GIDDENS - Não podemos impedir os países em desenvolvimento de se desenvolverem. Não seria moralmente correto nem seria factível, na prática. Parte desse desenvolvimento tende a depender pesadamente de combustíveis fósseis e, logo, de emissões de carbono. É por isso que os países já industrializados têm de arcar com 95% do fardo pelos próximos 10, 15, 20 anos até, para reduzir as emissões. Por outro lado, é preciso que o mundo em desenvolvimento assuma um papel importante, não mais a posição passiva, de que isso "não tem nada a ver com a gente". Mas, no caminho, precisamos de avanços tecnológicos e de grandes áreas daquilo que chamo de "convergência econômica e convergência política", para que os países em desenvolvimento sigam um caminho diferente do que o que estão seguindo agora. Em primeiro lugar, estamos atrás de avanços tecnológicos que sejam capazes de levar os países em desenvolvimento a pular algumas etapas de desenvolvimento. Em segundo lugar, estamos procurando vários acordos bilaterais, não apenas a conferência de Copenhague, especialmente entre EUA e China, que produzem quase 50% das emissões. Idealmente, é necessário algum acordo entre os dois, como os EUA permitirem acesso a inovações tecnológicas, com a suspensão de patentes, em troca de algum tipo de concessão da China para os EUA. Mas isso é determinado politicamente. Se não há como repetir o modelo de desenvolvimento, temos de encontrar avanços. Até agora, não conseguimos. A China ainda está fazendo usinas de carvão. Os políticos se sentem muito confortáveis, prometendo cortar as emissões em 80% até 2050, mas não ficam nem um pouco felizes quando você diz que precisam começar agora. Existe muita retórica vazia nesse debate e temos de ver como superar isso para que os acordos sejam atingidos. Temos de olhar para o que pode ser feito, de modo a produzir uma combinação de competitividade e mudança tecnológica. Estou convencido de que países que seguirem o caminho tradicional de desenvolvimento industrial não serão competitivos no médio prazo.

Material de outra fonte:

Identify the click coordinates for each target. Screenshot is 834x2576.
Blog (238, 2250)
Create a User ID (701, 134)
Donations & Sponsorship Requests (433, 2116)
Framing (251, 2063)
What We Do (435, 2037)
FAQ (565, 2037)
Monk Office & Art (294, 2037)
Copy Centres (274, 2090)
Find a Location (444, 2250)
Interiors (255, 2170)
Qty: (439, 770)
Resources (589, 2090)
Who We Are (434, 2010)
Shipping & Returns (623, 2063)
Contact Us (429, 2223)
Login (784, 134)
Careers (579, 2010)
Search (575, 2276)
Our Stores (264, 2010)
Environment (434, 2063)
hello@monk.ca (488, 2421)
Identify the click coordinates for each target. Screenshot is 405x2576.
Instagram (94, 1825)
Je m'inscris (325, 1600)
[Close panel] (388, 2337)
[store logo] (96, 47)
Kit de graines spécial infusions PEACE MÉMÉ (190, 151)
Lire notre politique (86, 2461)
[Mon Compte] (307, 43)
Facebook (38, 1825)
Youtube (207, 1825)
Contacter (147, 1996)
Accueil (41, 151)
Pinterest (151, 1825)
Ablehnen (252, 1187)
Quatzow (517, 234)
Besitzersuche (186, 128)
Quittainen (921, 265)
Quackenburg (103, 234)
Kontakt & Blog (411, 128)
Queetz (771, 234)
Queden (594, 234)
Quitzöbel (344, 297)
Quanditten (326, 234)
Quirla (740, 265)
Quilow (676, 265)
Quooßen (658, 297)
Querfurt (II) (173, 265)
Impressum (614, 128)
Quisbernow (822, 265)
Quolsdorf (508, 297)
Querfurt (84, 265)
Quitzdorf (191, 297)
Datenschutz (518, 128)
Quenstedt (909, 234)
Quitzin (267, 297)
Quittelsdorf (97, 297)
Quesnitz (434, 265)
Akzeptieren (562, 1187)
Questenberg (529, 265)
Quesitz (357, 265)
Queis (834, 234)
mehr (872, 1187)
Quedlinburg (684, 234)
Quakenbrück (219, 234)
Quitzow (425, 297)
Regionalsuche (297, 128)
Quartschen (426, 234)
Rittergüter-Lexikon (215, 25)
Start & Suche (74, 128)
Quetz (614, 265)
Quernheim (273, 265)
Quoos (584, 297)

FOLHA - Como o sr. vê o papel do Brasil nesse debate sobre o clima? O que o país deveria fazer?

GIDDENS - Vejo o Brasil como um negociador ou uma terceira parte nas negociações entre os EUA, a União Europeia e a China. Vejo o Brasil capaz de ter uma liderança entre os países de industrialização recente para levar os outros países a uma posição decente. O país pode ter um papel bastante importante, e seria desejável se de fato o exercesse. Mas isso também depende de uma liderança política forte.


(*) É Articulista da Folha de São Paulo.